In an editorial in the September 8, 2020 edition of JAMA, entitled “Improving Physician Communication About Treatment Decisions: Reconsideration of “Risks vs Benefits,” the authors argue that the commonly-used phrase “risks vs benefits” implies that harms from a procedure are possible, but the benefits are assured. This asymmetry would be corrected by using the phrase, “weighing the chance of harm and chance of benefit” of a particular intervention.

One physician responded to the editorial, noting that additionally, the “chance of harm if nothing is done” must also be accounted for, if a complete picture of the probabilities to be weighed is to be presented.

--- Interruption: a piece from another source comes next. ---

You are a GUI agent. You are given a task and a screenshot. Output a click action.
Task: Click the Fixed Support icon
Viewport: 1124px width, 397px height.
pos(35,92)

This may be the most accurate presentation of everything a patient must consider, but humans have difficulty understanding what the probability of an outcome really means. Experts in shared decision-making recommend using visual representations of probability, or comparing the probability to something more understandable, like the probability of a car accident while driving home.

Such devices may still be too hard to grasp for patients seeking certainty when making decisions. Such a desire for certainly is a big driver of vaccine hesitancy, in which the absence of certainty of safety of an intervention is used to default to not taking action.

Logically, a decision of whether to act or not should balance the chances of harm or benefit of the intervention, accounting for the chances of harm of no action. In reality human brains are generally wired to choose to not take action if they are not certain of what they want. Psychologists call this omission bias, the tendency to favor an act of omission (inaction) over one of commission (action).

Of course, this is just one of many biases, which come into play in the clinical interaction between clinician and patient that may impact the patient’s willingness to undergo an intervention.

Nonetheless, changing our language from “weighing risks vs benefits” to “considering the chance of harm and the chance of benefit of the intervention with the chance of harm of doing nothing” may help some patients weigh their options in making therapeutic decisions.